Given passage –
+===+

The Declaration offers no other director qualifications. The Declaration likely recognizes or bestows upon the Articles of Incorporation some authority. (After all, without Articles of Incorporation, the HOA is not a corporation. In Florida, HOAs subject to FS 720 must be corporations, per FS 720's definitions section.)

The Articles of Inc state that any "record owner" of a lot is a member.

The Bylaws state that owners of record are members as further specified in the Declaration. Hmm. Maube the "as further specified in the Declaration" could be read a few ways? I come down on the side of: being a "record owner" is the only thing required to be considered a "member of the HOA."

I would say the requirements to serve on this HOA's board are all of the following:

(1) Director must meet the several requirements given in FS 720.3033.
(2) Director must be a "natural person" and meet certain age requirements, as given in FS 617.0802.
(2) Director must be a member of the HOA pursuant to what the Bylaw defines a "member" to be.

(Regarding hierarchy and conflicts, LoriM15 said as much as well, though her example was for Florida condominiums and not Florida HOAs.)

My conclusion is that those individuals who are partners in an LLC, with said LLC being the "record owner," may not serve on the Board.

Of note: The partners in an LCC have no obligation to pay the debts of the LLC. This means if the LLC stopped paying the HOA's assessment, the HOA could not sue the LLC's partners individually. The HOA could only sue the LLC. IOW the partners would be off the hook for the debts.

An attorney might find some wiggle room here and there on the point. But I think the reasoning above is the same as that the law firm presented in the Orlando Sentinel article I linked above.

I cannot tell for sure what KerryL1 is saying. For now, in response to her post, I would just observe again that partners, in an LLC that owns a home, are not the record owners. The LLC is the record owner.

Like others suggested, I do continue to think it would be best to have an attorney advise the two of you and perhaps be a sort of "tiebreaker." Especially as I see some risks in having a director who by law may not qualify to be a director. I am sure you and the other director want to get this right.

I am not an attorney. I have read a lot of HOA and corporate statutes and case law over the years.

I appreciate your lucid writing in your most recent post, SheilaN.
AugustinD
Posts: 1,027
Posted:
2016 Article about states that require corporate directors to be natural persons and states that do not:

https://danashultz.com/2016/11/01/corporate-officers-need-not-human-beings/

Excerpt:

Please note, however, that there are states where corporate officers must be human beings. These include, most notably, states that have based their corporate laws on a version of the Model Business Corporations Act. ... [I]n states that have adopted the MCBA (assuming that the relevant provisions thereof have not been modified), corporate officers must be natural persons.

+===+

Supplied information –

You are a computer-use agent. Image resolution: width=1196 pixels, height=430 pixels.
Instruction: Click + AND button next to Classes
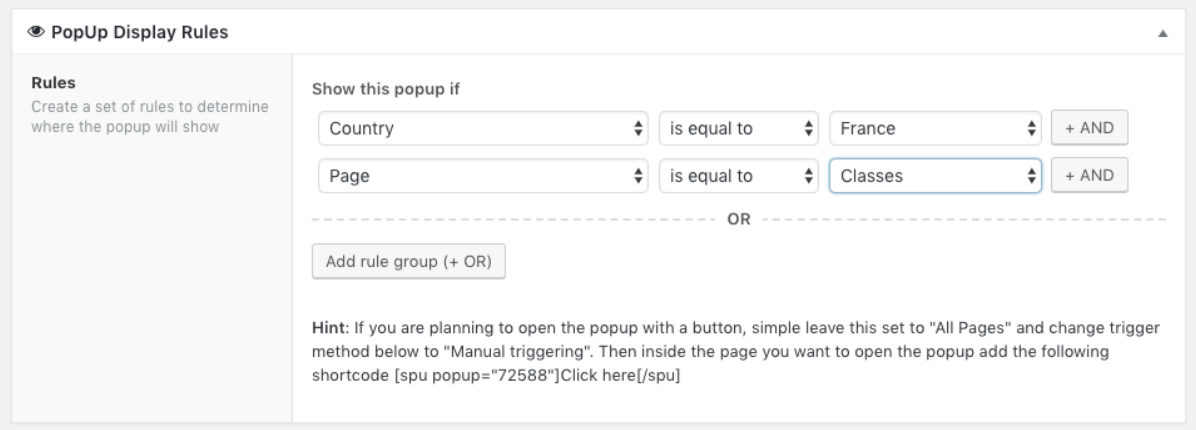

+===+

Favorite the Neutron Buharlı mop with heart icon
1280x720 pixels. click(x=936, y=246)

+===+

Work instructions –
- A) From the forum post on HOA board qualifications, echo the section that opens with the words containing "(2) Director must be a member" and closes with "not Florida HOAs.)".
- B) For each statement below, answer yes or no according to the forum post on HOA board qualifications, and quote the words of the post that decide it: (i) The Articles of Incorporation make any record owner of a lot a member. (ii) The writer is an attorney. (iii) The writer concludes that partners in an LLC that holds title as record owner may serve on the Board.

Per-task answers –
- A)
(2) Director must be a member of the HOA pursuant to what the Bylaw defines a "member" to be.

(Regarding hierarchy and conflicts, LoriM15 said as much as well, though her example was for Florida condominiums and not Florida HOAs.)

- B)
(i) Yes: "The Articles of Inc state that any "record owner" of a lot is a member."
(ii) No: "I am not an attorney."
(iii) No: "those individuals who are partners in an LLC, with said LLC being the "record owner," may not serve on the Board."